The project took off in 2009 with the creation of npm, which packages and archives the code snippets created by developers, and by 2013 Schlueter reached out to Voss to evolve npm Inc from a serious hobby into a business. Voss had been working in the world of the startup, and signed on as CTO.
The road to that point had been a long one for Laurie Voss. As a child, he would make fake computers out of cardboard and play with them. His abstract fascination entered the world of reality at age eleven, when he got a computer of his own, something that was quite rare at the time. “I was mostly just playing around with it until I was fifteen, when Internet access arrived in Trinidad, and I started building web pages,” Voss says. “The attraction of the web was how powerful it was, what an equaliser it was: I, a kid in Trinidad, was capable of making a web page just as good as some kid in America.
“That had never been true before, and it’s still true. Every little thing you add to the web makes the whole world better, in some tiny but real way. I think that’s an amazing thing,” he adds, “and I still get excited every time I think about it.”
The npm project has four million users globally, who contribute, adapt, and access code packages continuously. Think of the whole process as a software version of Jenga blocks, and you begin to get the idea. That’s also a good way to understand what went wrong in March — and it all began with a name.
Kik is a new instant messaging app. It’s also the name of an unrelated code module written by Azer Koçulu, one of many that he’s contributed to the npm repository.

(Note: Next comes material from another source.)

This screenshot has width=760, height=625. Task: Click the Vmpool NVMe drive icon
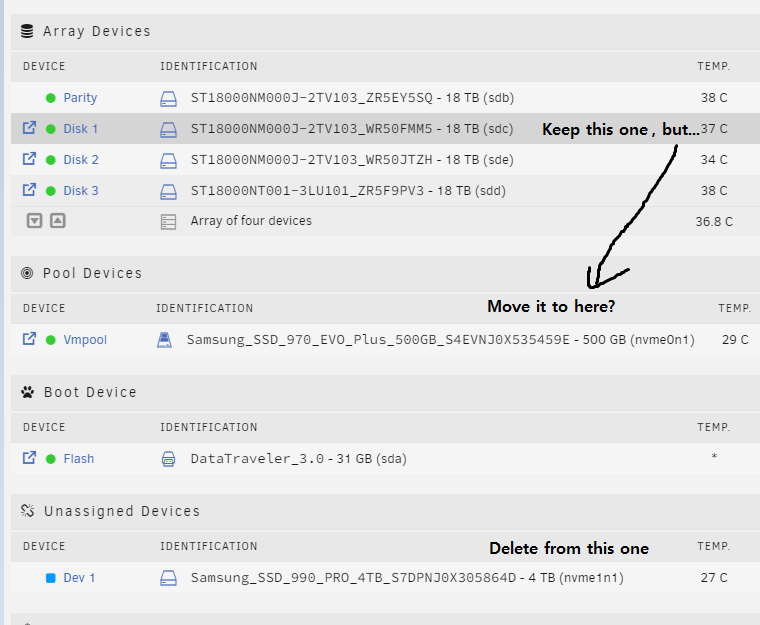click(x=164, y=340)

The Kik app developers began a correspondence with the author of the code module about renaming his software, because it intended to publish its own open source code to the repository. That infuriated Koçulu, and the annoyed programmer withdrew his kik module along with the other 272 he had published with npm. Among them was a popular code package called left-pad. In March 2016 alone, left-pad was fetched 2,486,696 times.

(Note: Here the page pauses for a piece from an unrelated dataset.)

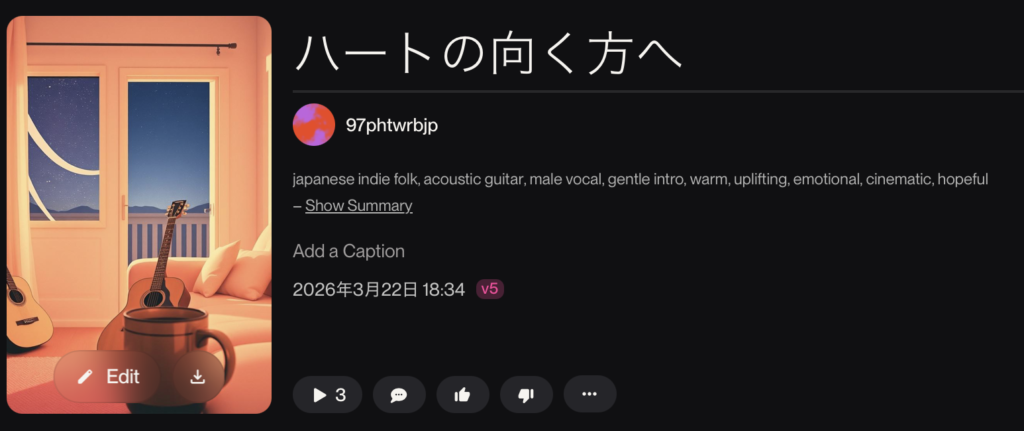Click the song title ハートの向く方へ
The image size is (1024, 431).
point(488,53)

According to a blog of clarification published by npm, “Shortly after 2.30 pm (Pacific Time) on Tuesday, March 22, we began observing hundreds of failures per minute, as dependent projects — and their dependents — all failed when requesting the now-unpublished package.” A replacement package (called a fork, a branch development of the original code) was added to the repository within ten minutes, but the code failures continued, because the unpublished left-pad package was being called by a specific version number, which was no longer available.

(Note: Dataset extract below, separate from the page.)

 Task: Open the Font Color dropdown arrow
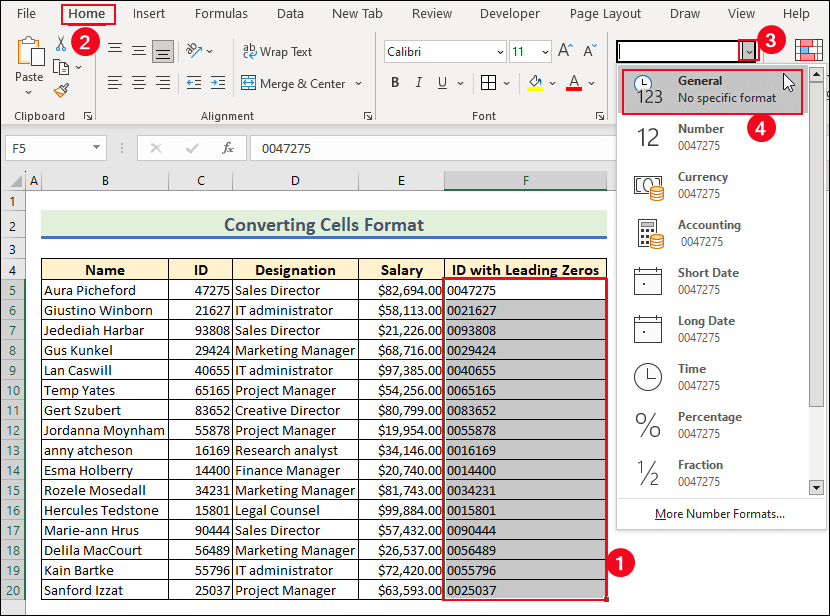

“To prevent that kind of problem in future, we’ve now made the process of unpublishing a package a lot slower, so it can’t take everybody by surprise,” he says. “We’re also taking steps to correct the bad policy we had that made Azer get so mad at us in the first place.
“Unpublishing,” Voss says, “happens all the time. This event, unpublishing a really popular package that had been around a long time, was unprecedented, which is why it caused so much disruption.”
It was a different kind of excitement for Voss, who is currently acting CEO of npm while Isaac Schlueter is on paternity leave. “My title is CTO,” Voss explains, “but my role hasn’t stayed the same for more than three months in a row since we started the company.
“I was writing code, then I was architecting, then I was recruiting, then I was managing, then I was analysing data, then I was project managing, then I was defining product direction.
“Ask me again in three months and it’ll be different again, I’m sure.”